First, it has to be understood that the South is filled with a bunch of racists. Most Southerns will not admit to this, and usually have some pretty good rhetoric on how they aren't racist, even when they are. This is part of Southern Nice. Only the lowest of the low of Southerns actually proclaim to be racist. The rest wrap their racism in politeness and niceness. As long as a Southern is nice to an African American, they won't think their racist.

There is also a double standard to Southern Nice. While a Southern may be being "nice" to another fellow Southern, Southerns instinctively, and yet unconsciously, know when they're getting Southern Nice. It's as if they were unconsciously hearing an extra, hidden parameter to the speaker's voice that spewed animosity. So Southern Nice from one Southern to another is much more concealed. Someone not of Southern culture would not be able to hear it. Let me give an analogy : remember when you were about 11 or 12 and you saw two college kids on a date, and the guy seemed really into everything the girl was saying? As a kid you didn't know that he didn't really care about anything she was saying, he just wanted to slip his tube snake into her (sorry for the Full Metal Jacket reference). It isn't until you are out of college that you can spot this kind of hormone-induced niceness. You know now that beneath the horny sophomore's polite demeanor is pure animalistic instinct raging. Beneath Southern Nice is a throbbing urge to splash sulfuric acid in your face.

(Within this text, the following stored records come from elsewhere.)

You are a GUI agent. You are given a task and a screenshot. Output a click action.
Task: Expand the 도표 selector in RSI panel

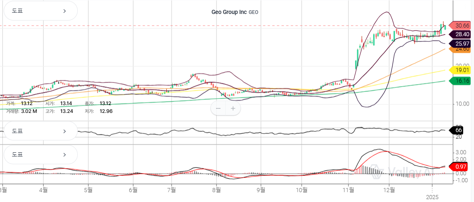tap(40, 131)
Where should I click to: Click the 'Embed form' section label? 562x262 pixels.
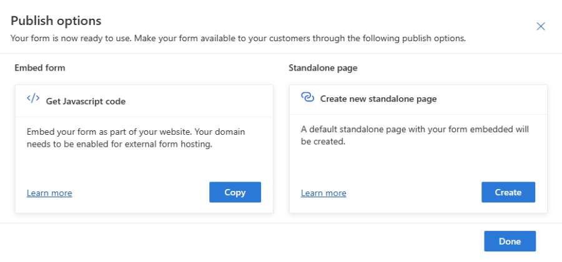pos(40,67)
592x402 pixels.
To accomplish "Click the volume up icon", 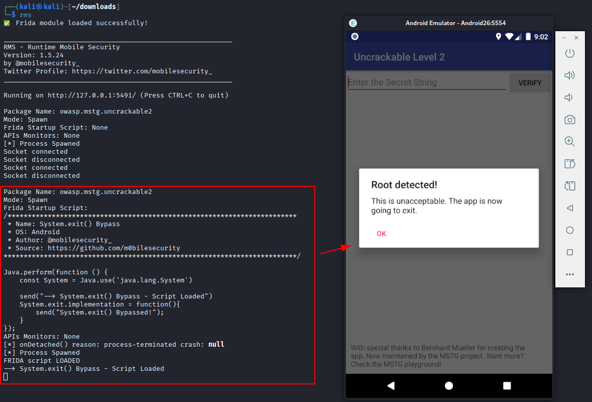I will point(569,75).
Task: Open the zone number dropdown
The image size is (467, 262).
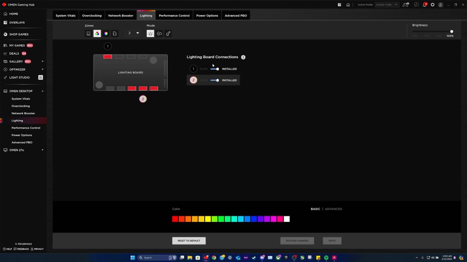Action: click(x=133, y=33)
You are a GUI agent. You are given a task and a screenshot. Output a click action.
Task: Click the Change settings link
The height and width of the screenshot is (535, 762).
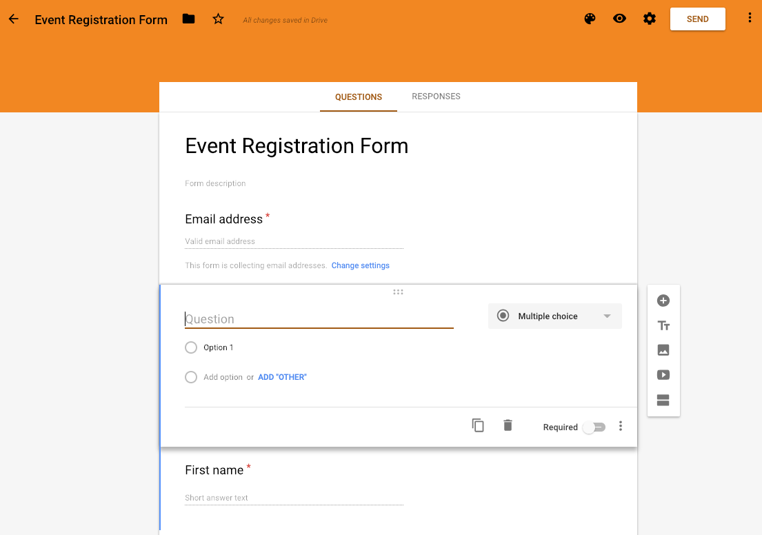360,266
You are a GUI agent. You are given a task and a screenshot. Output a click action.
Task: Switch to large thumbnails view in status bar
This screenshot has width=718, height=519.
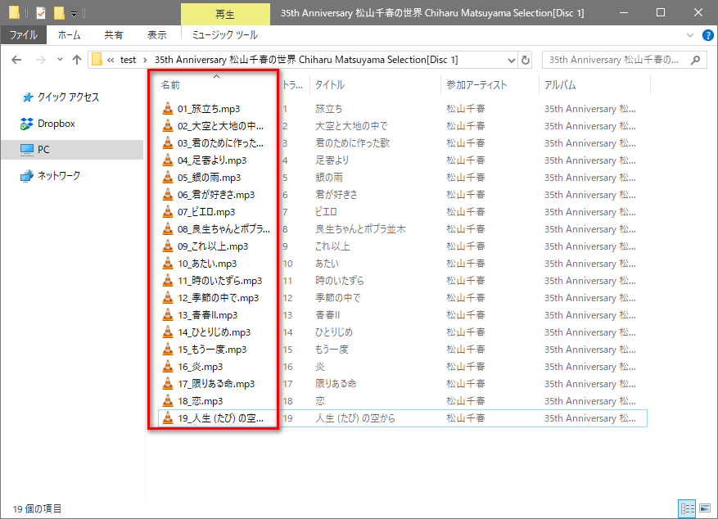(704, 508)
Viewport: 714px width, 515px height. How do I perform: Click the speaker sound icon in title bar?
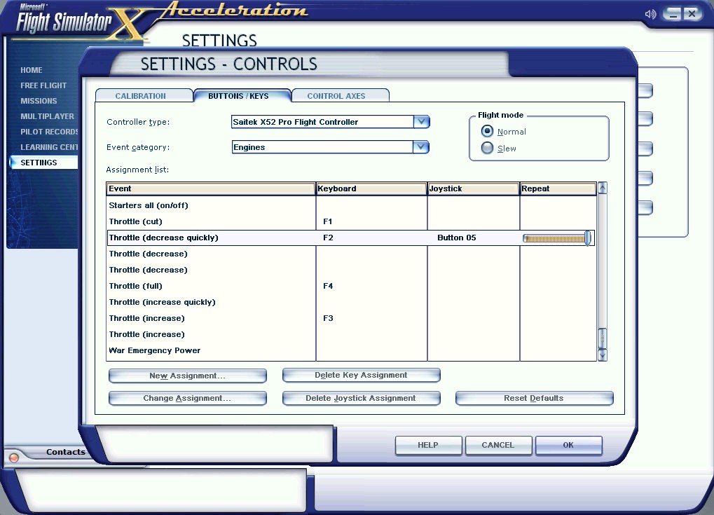[651, 14]
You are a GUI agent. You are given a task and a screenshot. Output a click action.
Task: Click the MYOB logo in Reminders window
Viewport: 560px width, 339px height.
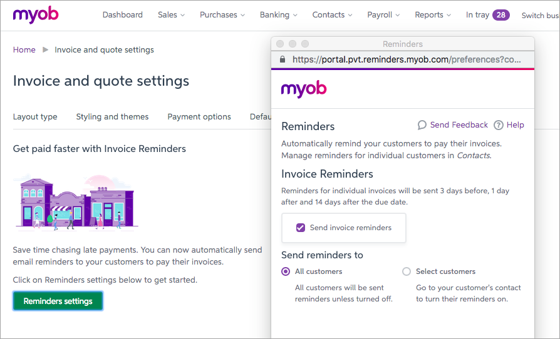pos(304,89)
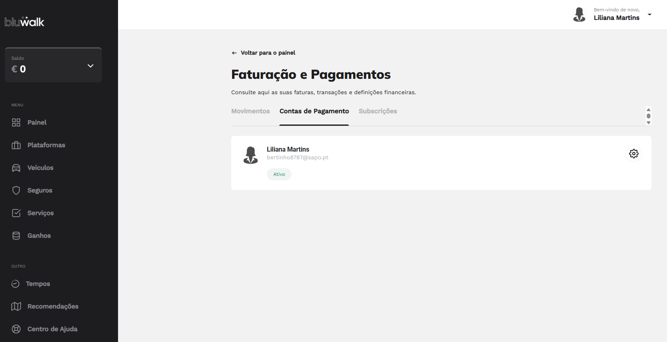Click the Serviços checkmark icon

pos(16,213)
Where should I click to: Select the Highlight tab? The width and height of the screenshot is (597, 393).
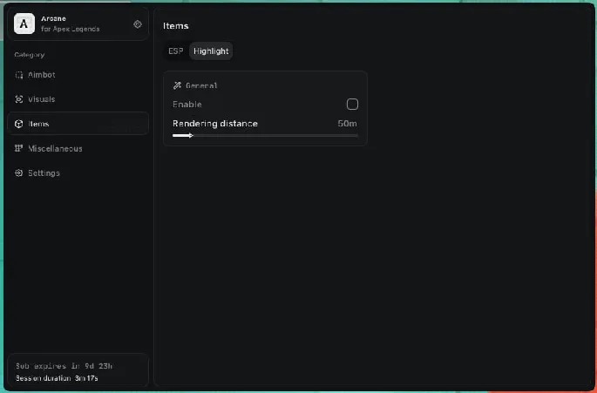tap(211, 51)
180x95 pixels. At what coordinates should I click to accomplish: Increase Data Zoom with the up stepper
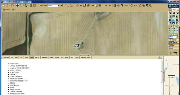178,9
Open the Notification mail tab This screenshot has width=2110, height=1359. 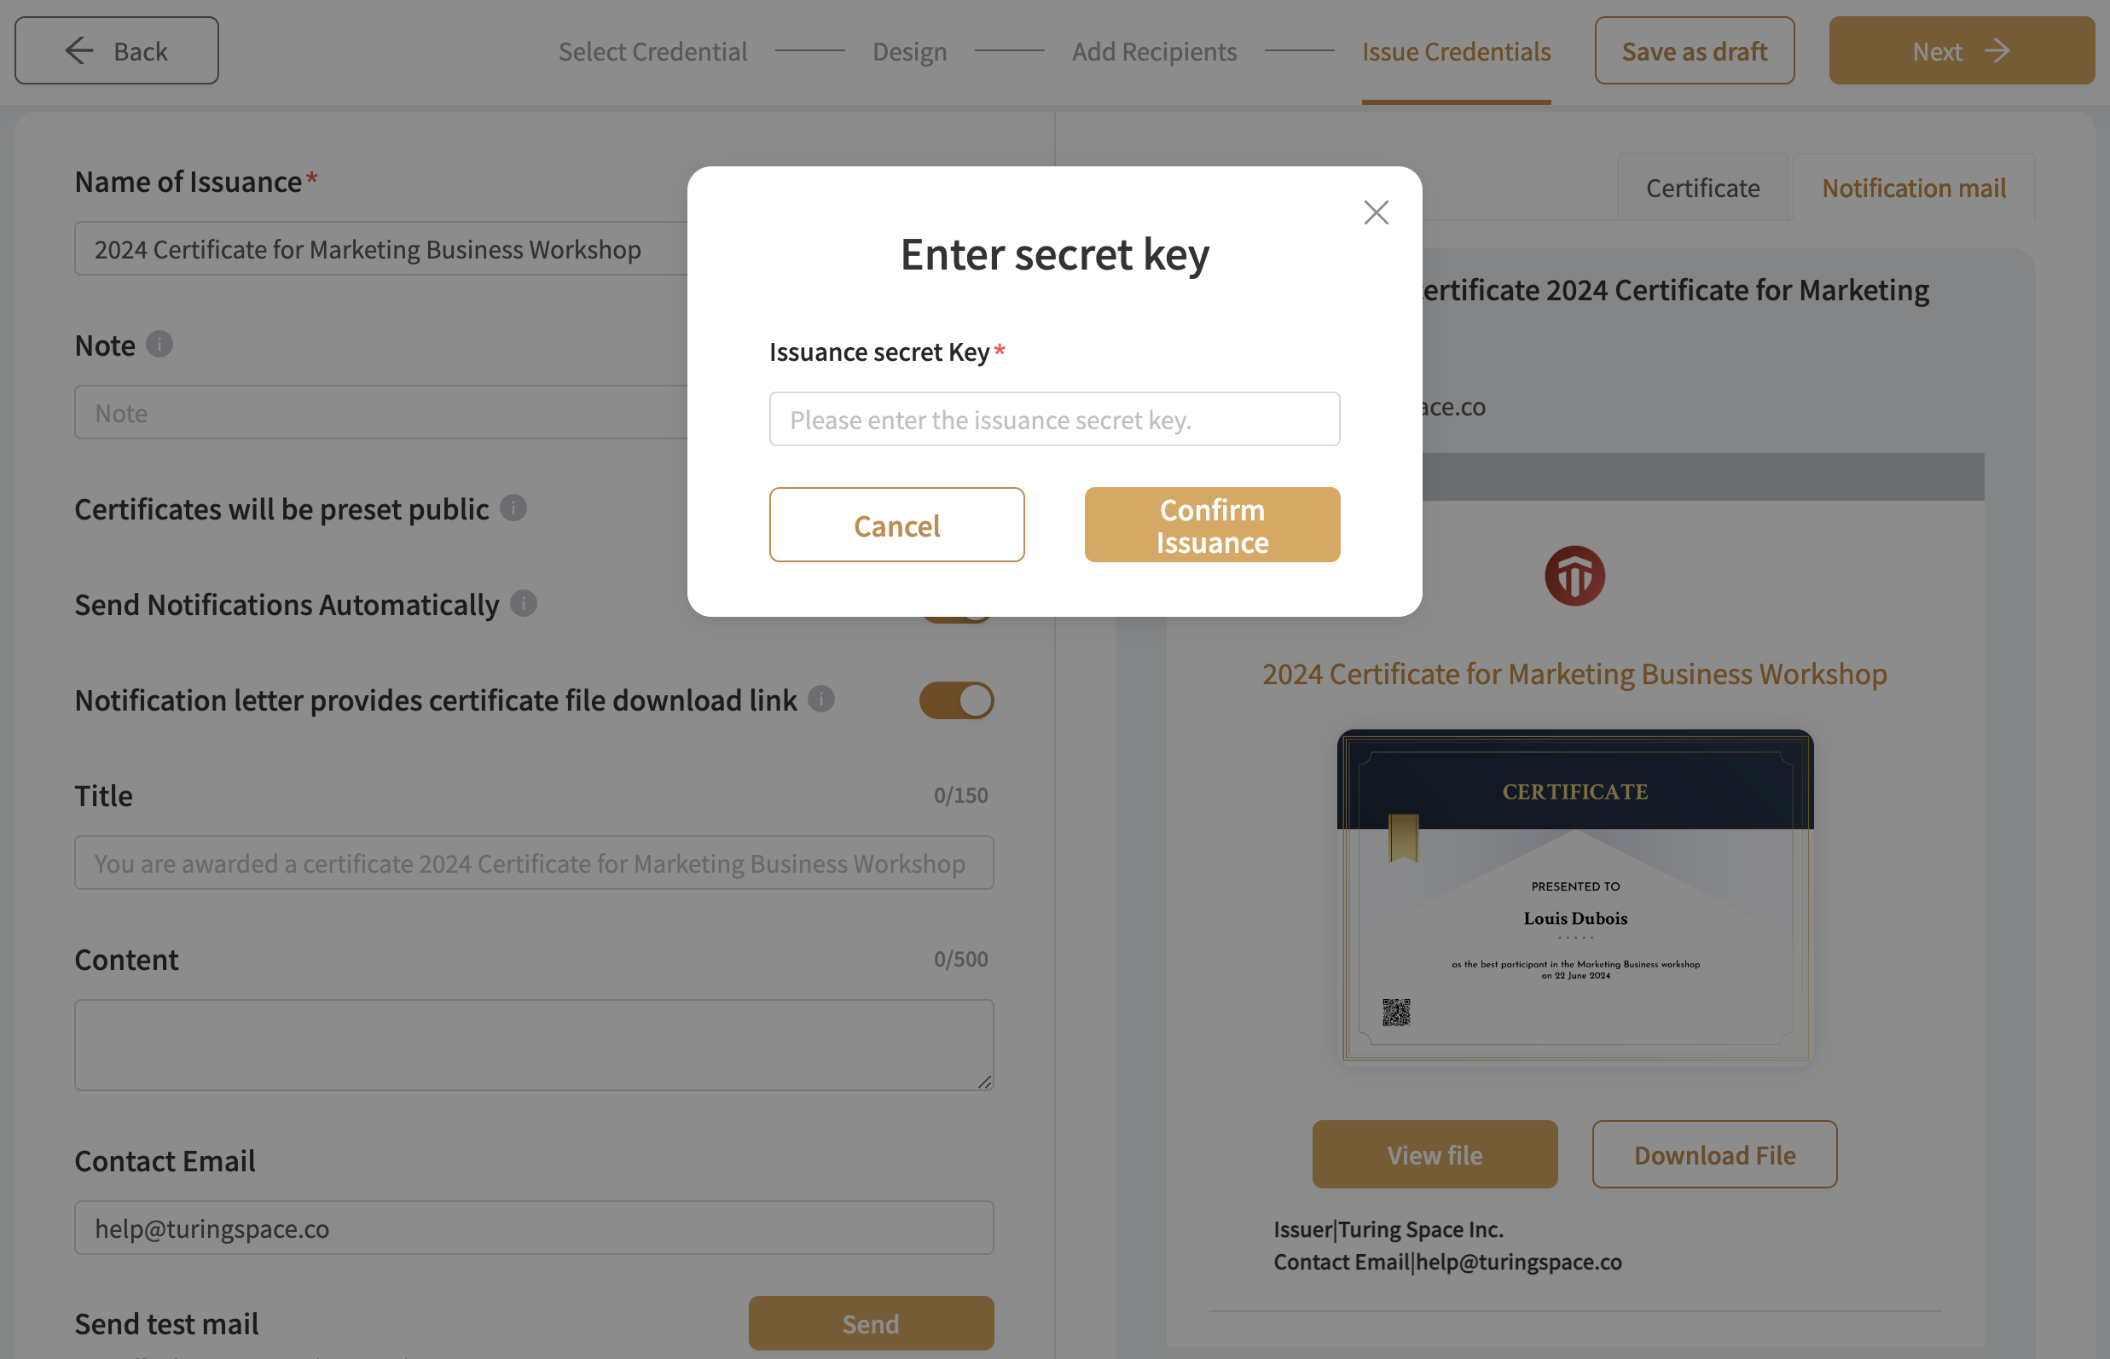1913,188
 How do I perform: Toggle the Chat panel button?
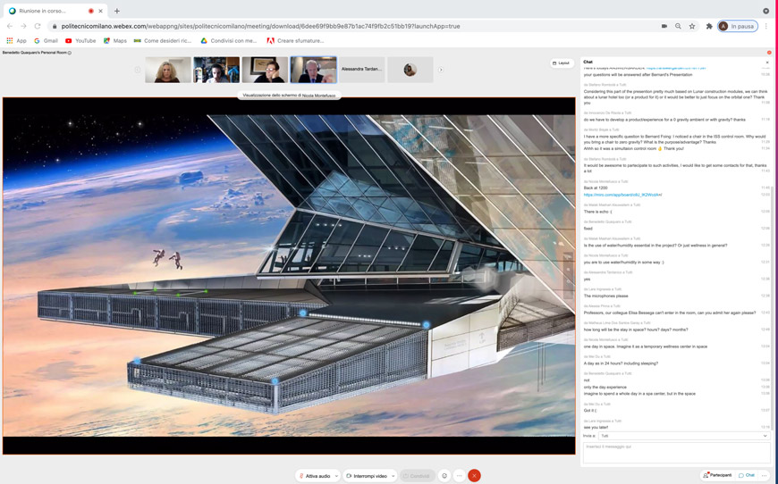(x=747, y=475)
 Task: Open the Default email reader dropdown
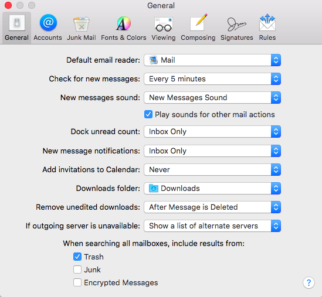click(212, 60)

Why is there this layer of politeness over an entity of hate? It's quite simple to answer and understand : Southerns are primarily Christian. That should say everything, but I'll humor those who don't see the point. It's not Christian to be hateful, but it also is. Somehow Christians these days think God wants them to kill everyone who doesn't agree with them, and Satan is the one who wants us all to get along. This comes from the litany of the Antichrist. The Antichrist is suppose to unite the seven greatest nations and bring peace amongst the people of the world. Then the Antichrist is suppose to kill everyone and Jesus is going to come back and make all true Christians happy and stuff. And they cannot wait for this to happen. They pray for the coming of the Antichrist. Peace and death in one entity : that should sum up Southern Nice.

Because the Antichrist embodies this sort of duality, anyone who is generally nice is placed under suspicion. Anyone who is actually nice must be evil. And while Southerns may actually be some of the most vile and hateful people in the States, they shroud it with a veil of rainbows, sunshine, and tobacco enemas.

Paradoxically enough, anytime a Southern wants to actually be nice to another fellow Southern it is usually wrapped in malcontent or, at the least, ambivalence. This is done for a number of reasons in a number of different contexts. If parents are actually nice to their children, then the child is being spoiled. If an employee is actually nice to a superior, then he or she is kissing ass. If two guy friends are actually being nice to one another, then they come off as homophiles (heaven forbid there be homosexuals in the South!). If a white person is being nice to a black person, then the double standard kicks in : the white person is being a racist! The only way to not come off racist in the South is to ignore persons that are not white. Unless the black person is your drug dealer, in which case you are being "nice" for another reason.

Note : no Southern will admit to this. They won't admit to it simply because they don't know that they do it. The culture of Southern Niceness is naturalized into them. My maternal grandmother is one of the sweetest women I know, and I still see her pull Southern Nice on her neighbors, whom she cannot stand.

If only the veil of niceness could be lifted on Southerns, an apocalypse, if you will, then we would find some malicious demons walking amongst us in our own country. If I may borrow the term from Milton, a pandemonium in the South.

Hate thy neighbor... but be nice about it!